== Segment start ==

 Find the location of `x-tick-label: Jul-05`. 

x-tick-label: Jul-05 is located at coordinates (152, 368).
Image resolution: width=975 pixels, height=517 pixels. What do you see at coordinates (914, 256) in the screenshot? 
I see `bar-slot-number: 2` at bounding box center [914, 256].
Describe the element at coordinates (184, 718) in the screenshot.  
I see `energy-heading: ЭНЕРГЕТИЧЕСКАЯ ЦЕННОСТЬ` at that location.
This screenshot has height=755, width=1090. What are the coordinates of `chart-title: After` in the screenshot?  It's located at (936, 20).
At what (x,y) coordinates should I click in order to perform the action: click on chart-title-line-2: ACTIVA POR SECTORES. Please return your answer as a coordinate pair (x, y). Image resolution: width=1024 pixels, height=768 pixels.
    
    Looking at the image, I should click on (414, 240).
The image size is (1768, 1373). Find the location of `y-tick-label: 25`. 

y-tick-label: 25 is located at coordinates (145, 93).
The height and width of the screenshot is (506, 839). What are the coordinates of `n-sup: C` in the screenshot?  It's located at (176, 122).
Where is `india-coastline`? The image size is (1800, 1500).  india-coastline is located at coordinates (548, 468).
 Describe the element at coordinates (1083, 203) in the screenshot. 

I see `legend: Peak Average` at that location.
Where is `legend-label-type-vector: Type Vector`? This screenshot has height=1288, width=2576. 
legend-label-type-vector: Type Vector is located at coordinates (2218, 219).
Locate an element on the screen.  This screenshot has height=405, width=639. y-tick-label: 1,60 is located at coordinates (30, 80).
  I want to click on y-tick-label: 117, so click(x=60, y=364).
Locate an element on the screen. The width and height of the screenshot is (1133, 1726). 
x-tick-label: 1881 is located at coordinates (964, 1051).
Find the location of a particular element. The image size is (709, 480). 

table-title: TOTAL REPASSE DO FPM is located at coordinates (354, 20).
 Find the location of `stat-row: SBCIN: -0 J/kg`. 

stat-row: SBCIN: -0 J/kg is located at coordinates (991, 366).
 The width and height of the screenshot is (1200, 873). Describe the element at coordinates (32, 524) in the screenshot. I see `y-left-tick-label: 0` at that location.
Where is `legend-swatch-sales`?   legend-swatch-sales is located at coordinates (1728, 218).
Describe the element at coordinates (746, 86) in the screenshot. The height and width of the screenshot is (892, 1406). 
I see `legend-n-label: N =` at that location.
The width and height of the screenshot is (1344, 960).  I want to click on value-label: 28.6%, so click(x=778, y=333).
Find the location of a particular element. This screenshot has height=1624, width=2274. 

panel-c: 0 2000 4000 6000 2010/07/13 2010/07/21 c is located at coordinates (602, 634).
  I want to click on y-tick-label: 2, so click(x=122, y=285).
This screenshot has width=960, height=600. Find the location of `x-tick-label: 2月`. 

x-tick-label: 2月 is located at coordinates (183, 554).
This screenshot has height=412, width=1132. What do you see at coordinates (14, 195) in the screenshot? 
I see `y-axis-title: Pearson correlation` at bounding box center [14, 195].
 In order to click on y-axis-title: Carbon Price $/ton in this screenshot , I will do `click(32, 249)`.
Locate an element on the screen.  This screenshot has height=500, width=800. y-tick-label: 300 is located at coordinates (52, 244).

== Segment end ==

ACTIVITY >>
Copy down the material word for word, starting with the line that contains "This screenshot has height=412, width=1132." and continuing through the end of the material.

RESULT OF THE TASK >>
This screenshot has height=412, width=1132. What do you see at coordinates (14, 195) in the screenshot? 
I see `y-axis-title: Pearson correlation` at bounding box center [14, 195].
 In order to click on y-axis-title: Carbon Price $/ton in this screenshot , I will do `click(32, 249)`.
Locate an element on the screen.  This screenshot has height=500, width=800. y-tick-label: 300 is located at coordinates (52, 244).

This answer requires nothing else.